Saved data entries

****

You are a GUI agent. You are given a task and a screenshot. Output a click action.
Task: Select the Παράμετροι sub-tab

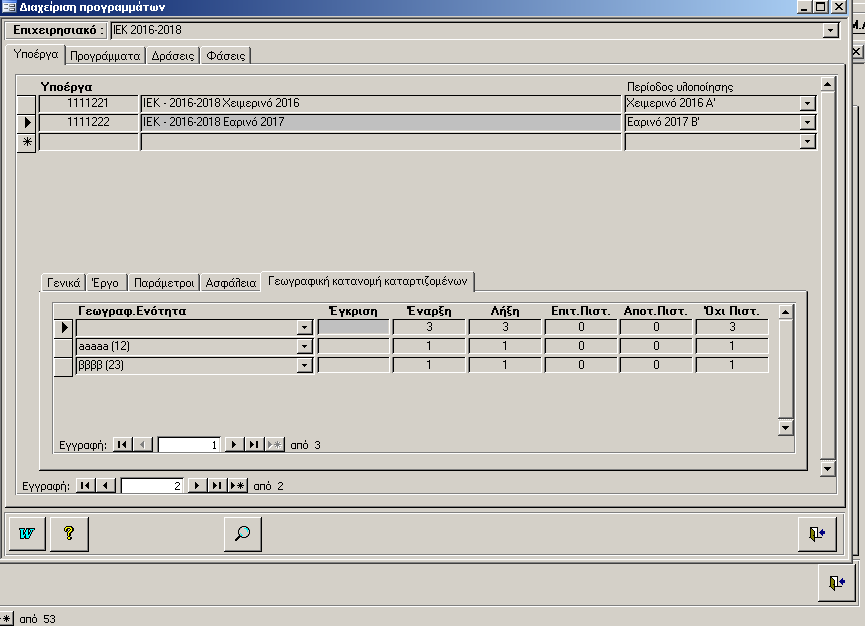(x=165, y=283)
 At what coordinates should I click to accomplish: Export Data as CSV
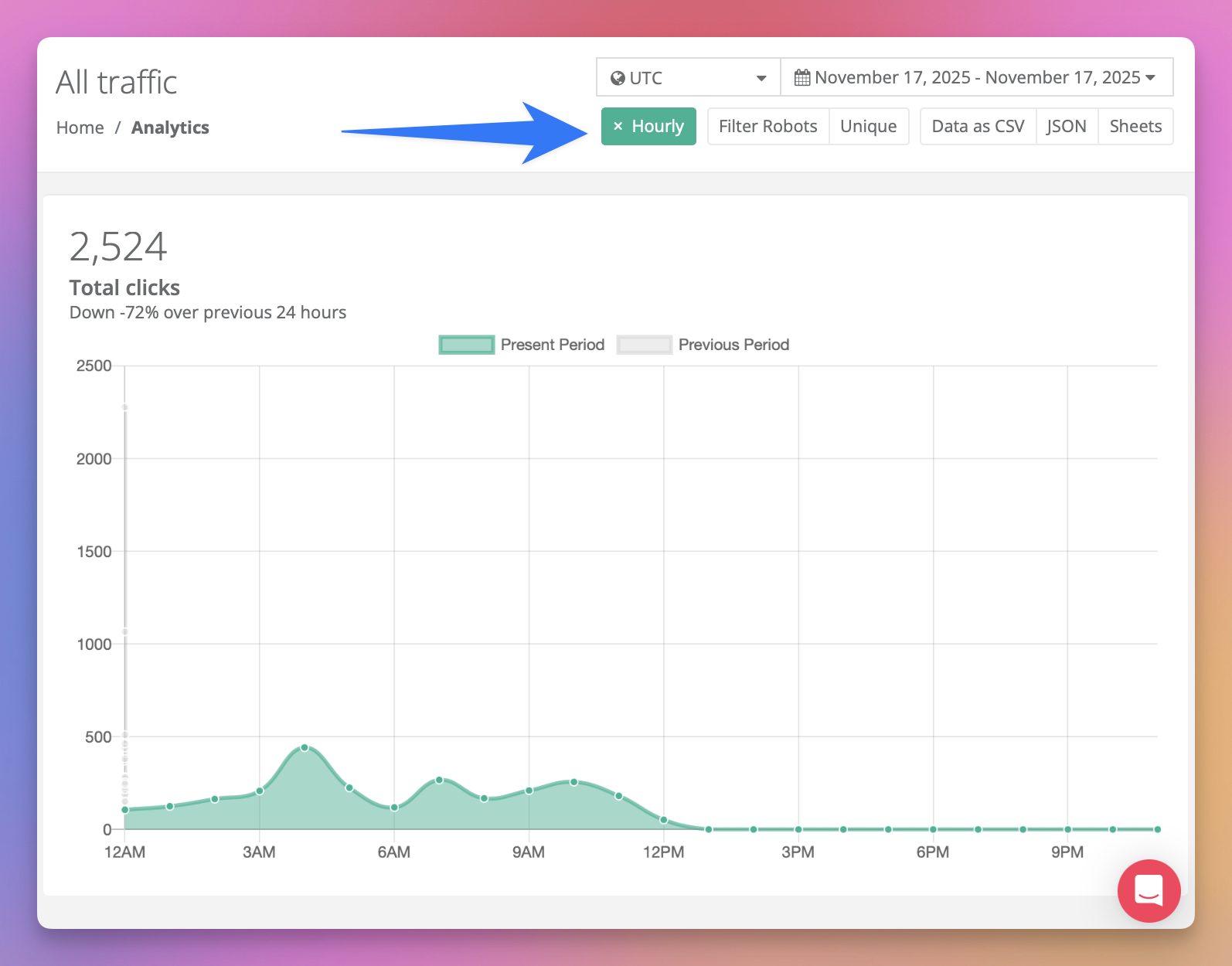(978, 127)
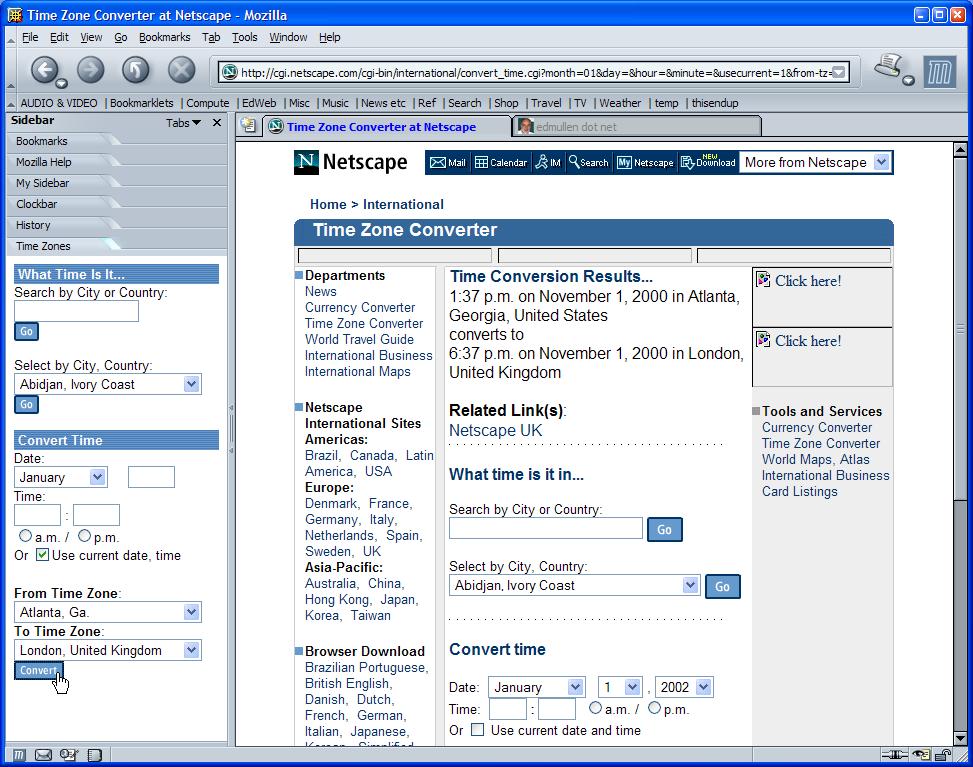Click the Convert button in sidebar
Viewport: 973px width, 767px height.
pyautogui.click(x=39, y=670)
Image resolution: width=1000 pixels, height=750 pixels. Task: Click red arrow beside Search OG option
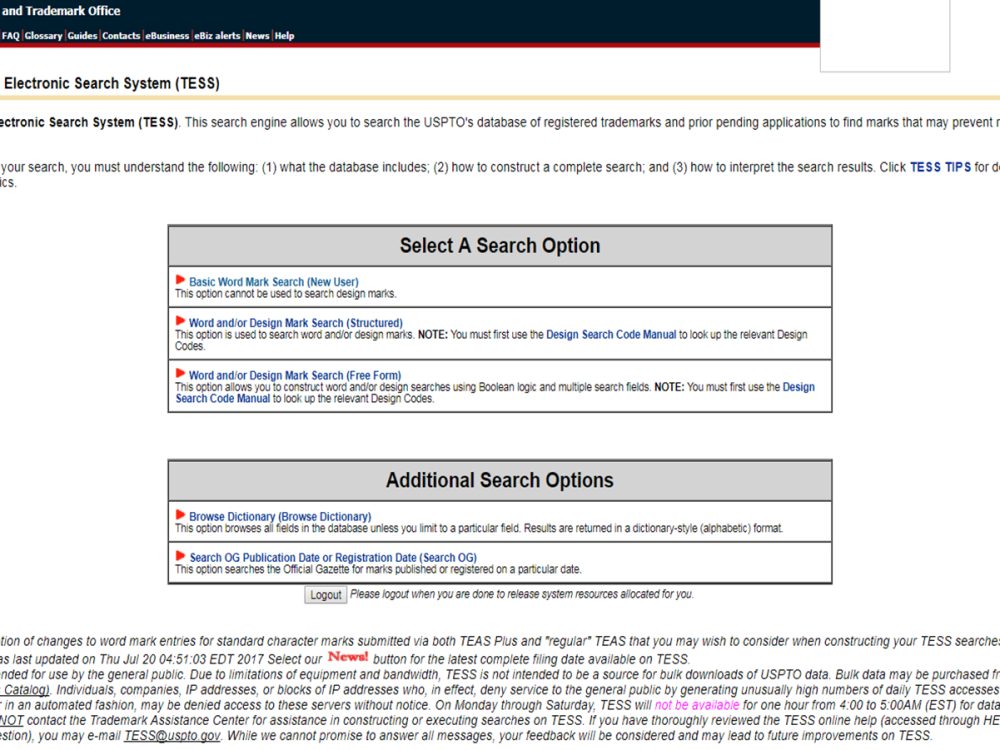(180, 557)
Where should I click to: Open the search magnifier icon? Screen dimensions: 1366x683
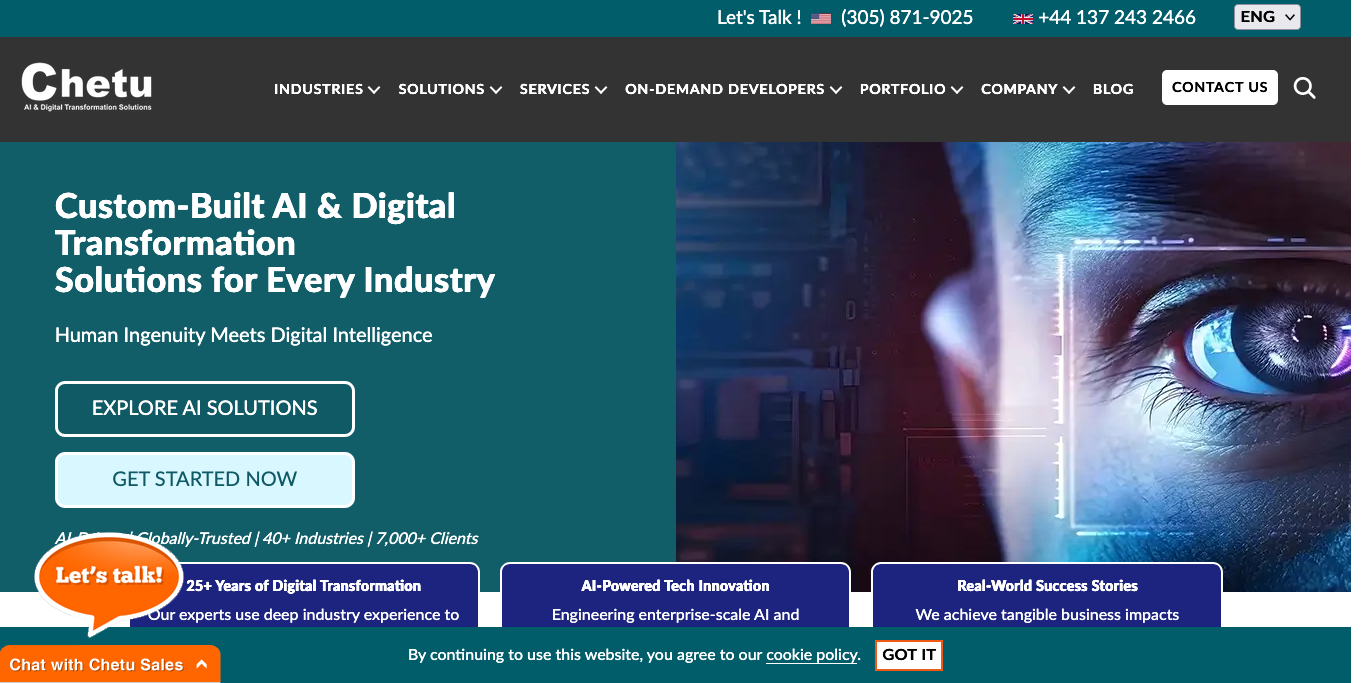click(x=1304, y=88)
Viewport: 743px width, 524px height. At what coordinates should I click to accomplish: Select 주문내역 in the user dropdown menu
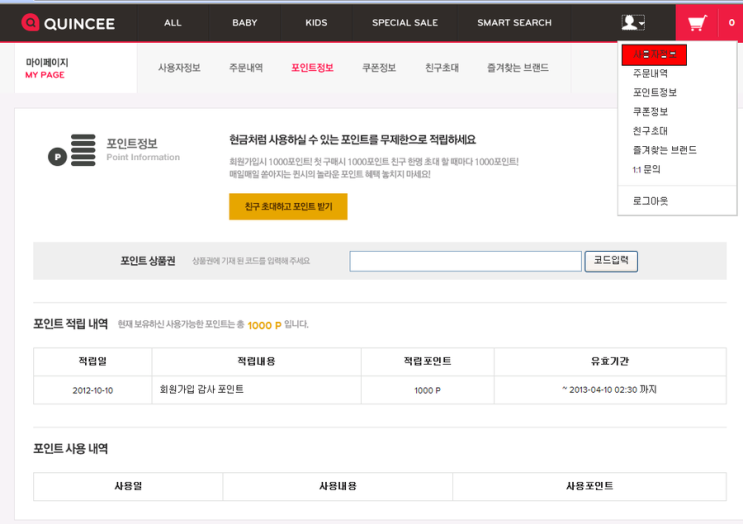point(650,73)
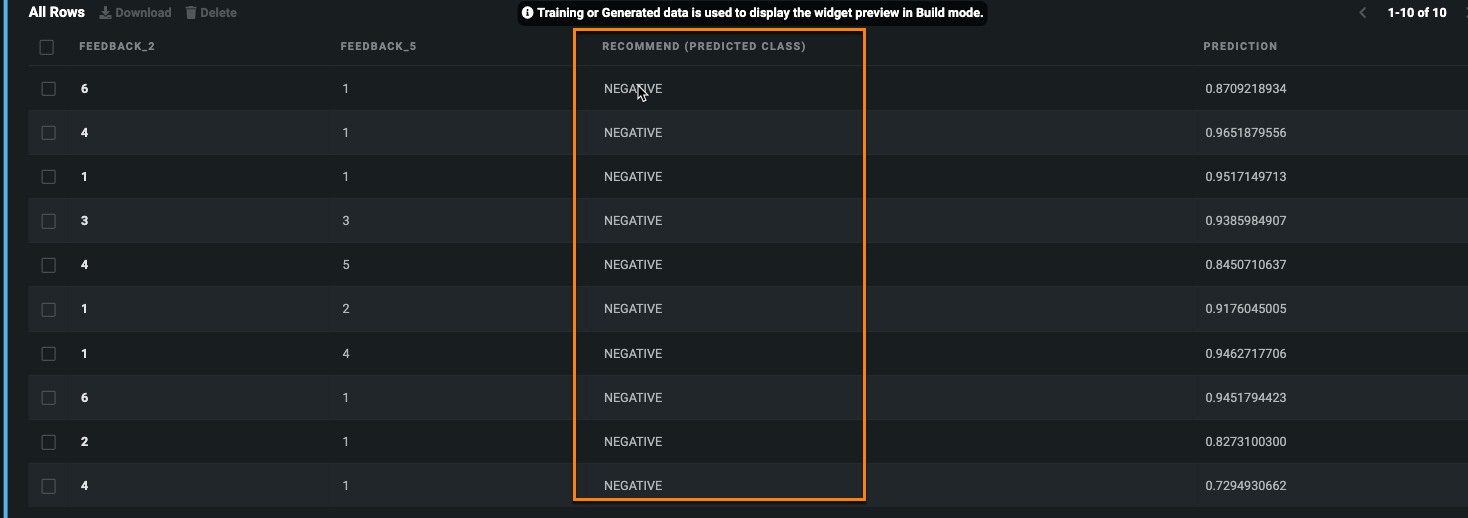The height and width of the screenshot is (518, 1468).
Task: Go to previous page arrow
Action: pos(1362,13)
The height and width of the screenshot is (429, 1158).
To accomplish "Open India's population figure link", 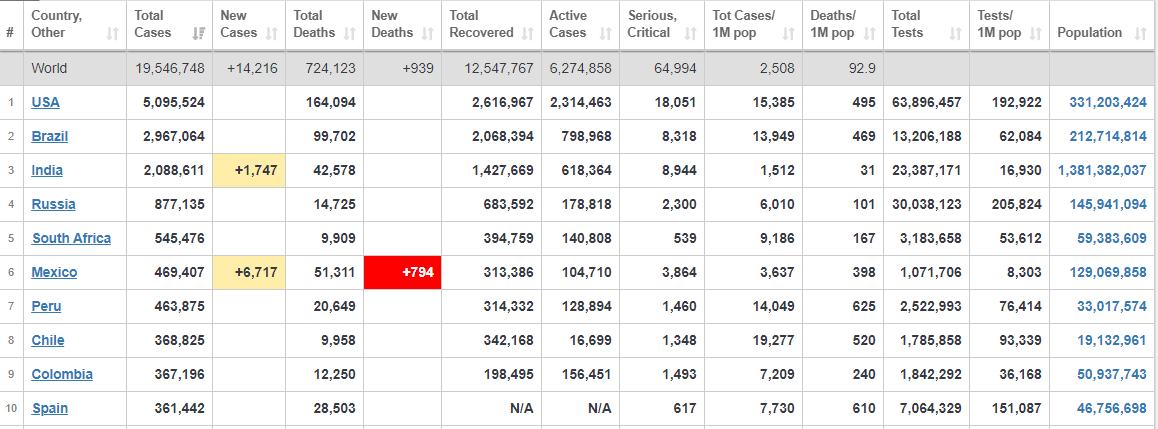I will [1102, 171].
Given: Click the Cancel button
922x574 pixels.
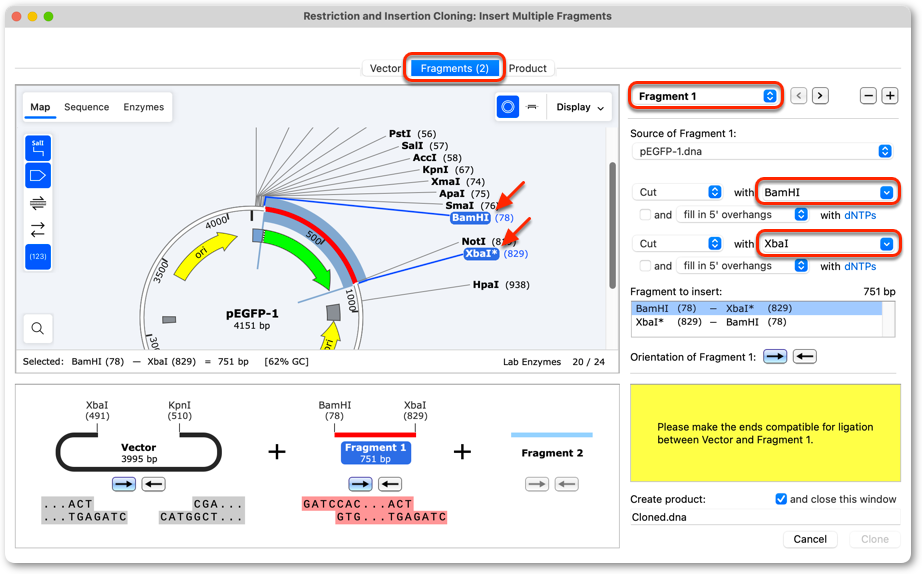Looking at the screenshot, I should [810, 539].
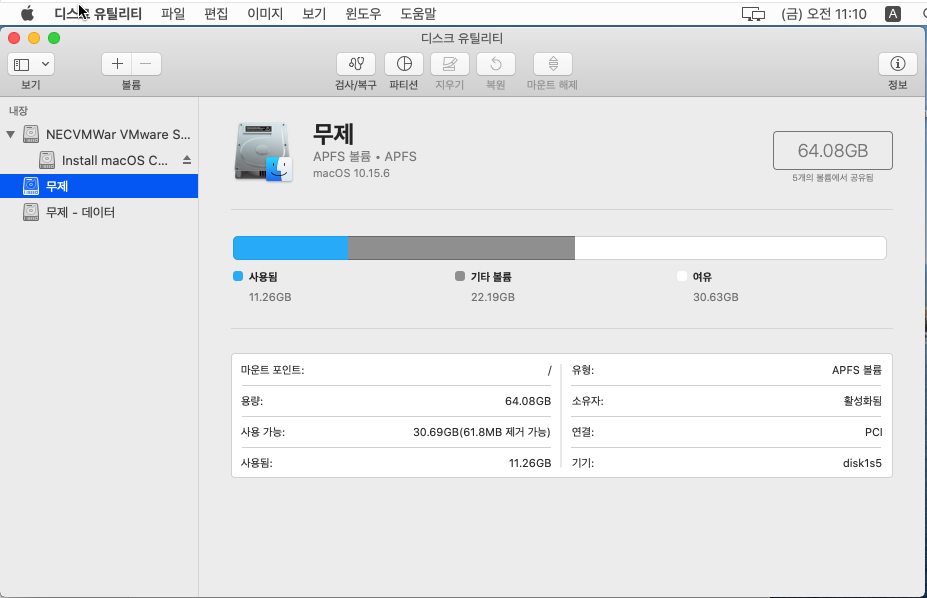The image size is (927, 598).
Task: Select the 무제 - 데이터 volume
Action: coord(80,212)
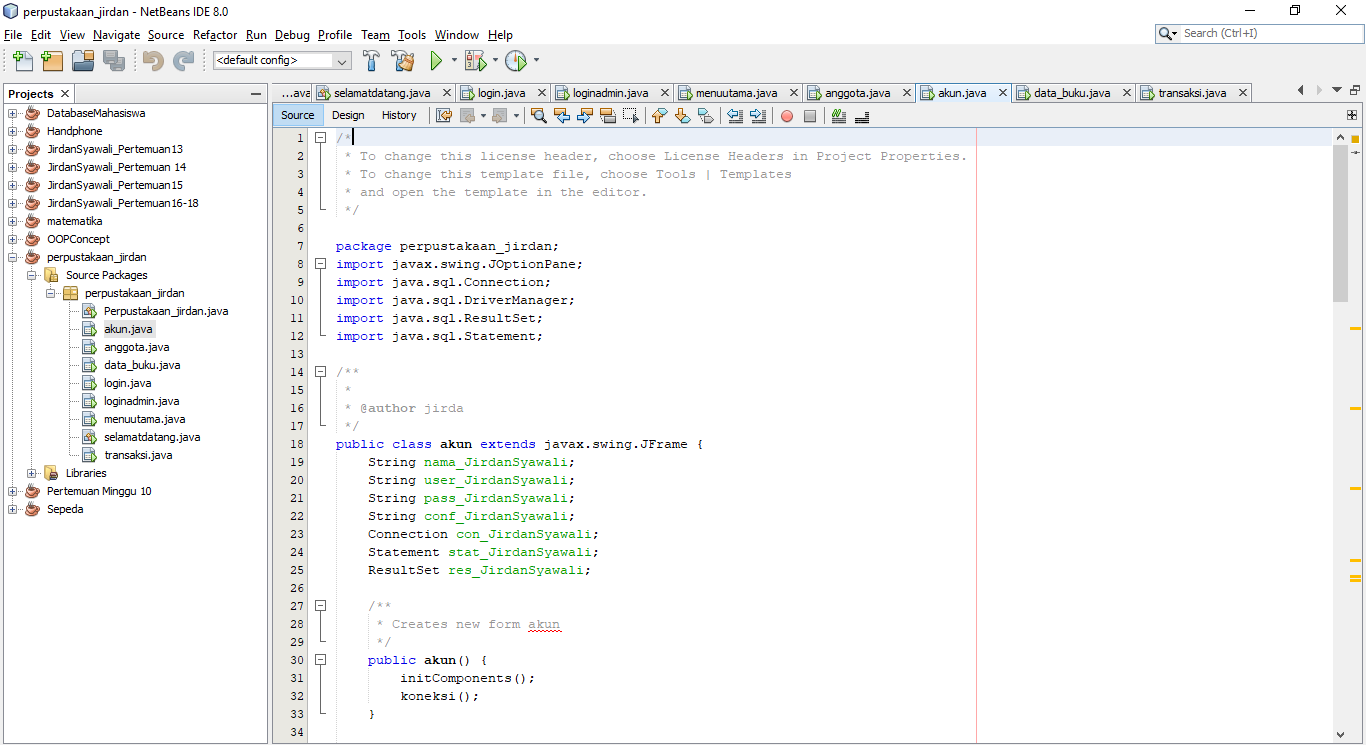Image resolution: width=1366 pixels, height=745 pixels.
Task: Click the New Project icon
Action: coord(51,60)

****

# [Required work]
Your task is to reproduce exactly the lines from the start of the data above through the line containing "The height and width of the screenshot is (429, 1158).", leaving every picture out.

# [Exercise output]
You are a GUI agent. You are given a task and a screenshot. Output a click action.
Task: Select the Παράμετροι sub-tab

(x=165, y=283)
 At what coordinates should I click to accomplish: Export Data as CSV
(978, 127)
Click the Convert button in sidebar
Viewport: 973px width, 767px height.
pyautogui.click(x=39, y=670)
Image resolution: width=1000 pixels, height=750 pixels. Task: Click red arrow beside Search OG option
(180, 557)
Where should I click to: Open the search magnifier icon? Screen dimensions: 1366x683
click(x=1304, y=88)
Viewport: 743px width, 524px height. At what coordinates should I click to accomplish: Select 주문내역 in the user dropdown menu
point(650,73)
The height and width of the screenshot is (518, 1468).
Task: Go to previous page arrow
Action: pos(1362,13)
The height and width of the screenshot is (429, 1158).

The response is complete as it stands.